Short exercise:
Could you turn the rows between the line holding "You are a computer-use agent. The" and the line holding "pyautogui.click(x=939, y=997)", inclusive, into a numbered list, dropping any blank lines?

Dataset entries:
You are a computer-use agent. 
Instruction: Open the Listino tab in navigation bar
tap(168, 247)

==

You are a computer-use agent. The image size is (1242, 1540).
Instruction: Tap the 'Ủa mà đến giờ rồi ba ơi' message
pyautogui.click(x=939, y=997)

==

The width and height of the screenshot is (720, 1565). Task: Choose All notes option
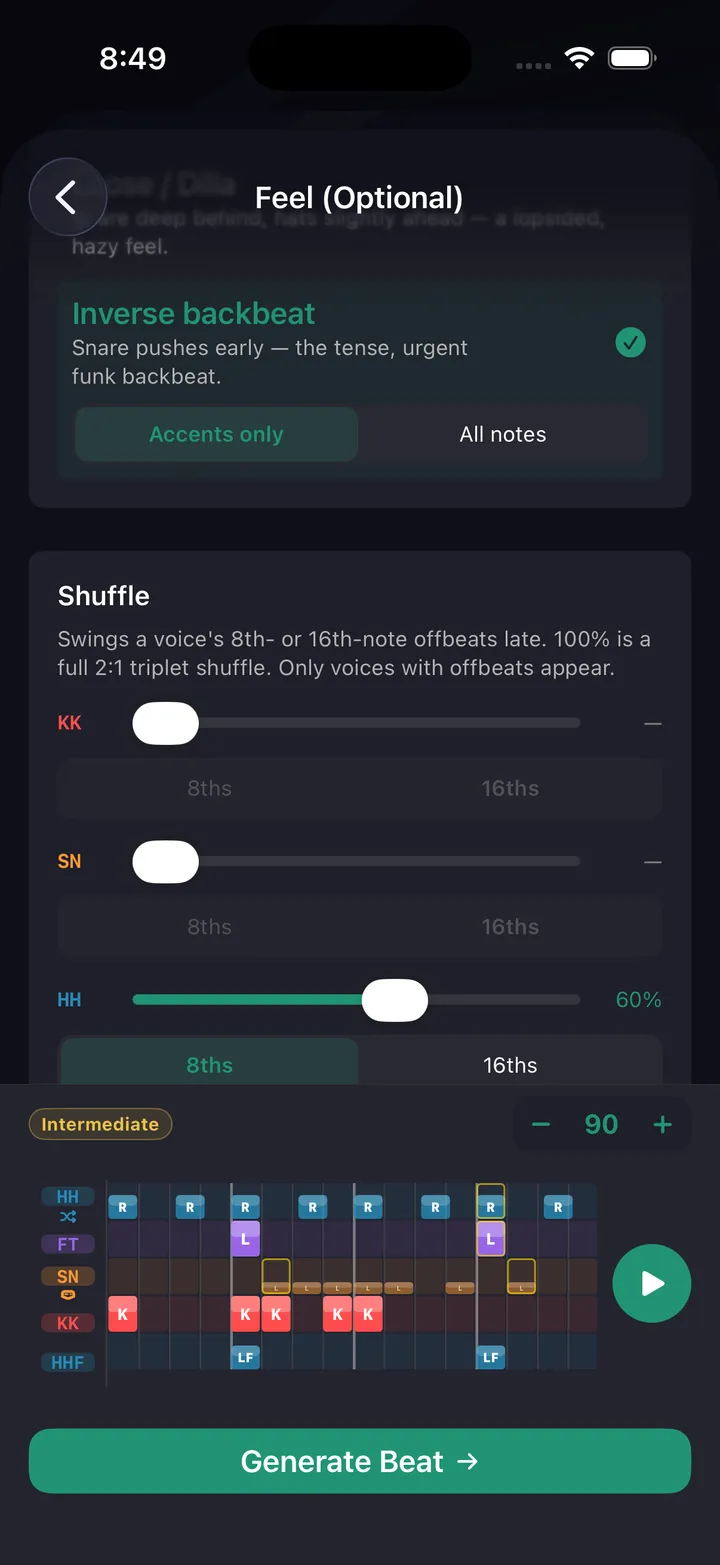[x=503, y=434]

Reply to the exercise:
1. You are a computer-use agent. The image size is (1242, 1540).
2. Instruction: Tap the 'Ủa mà đến giờ rồi ba ơi' message
3. pyautogui.click(x=939, y=997)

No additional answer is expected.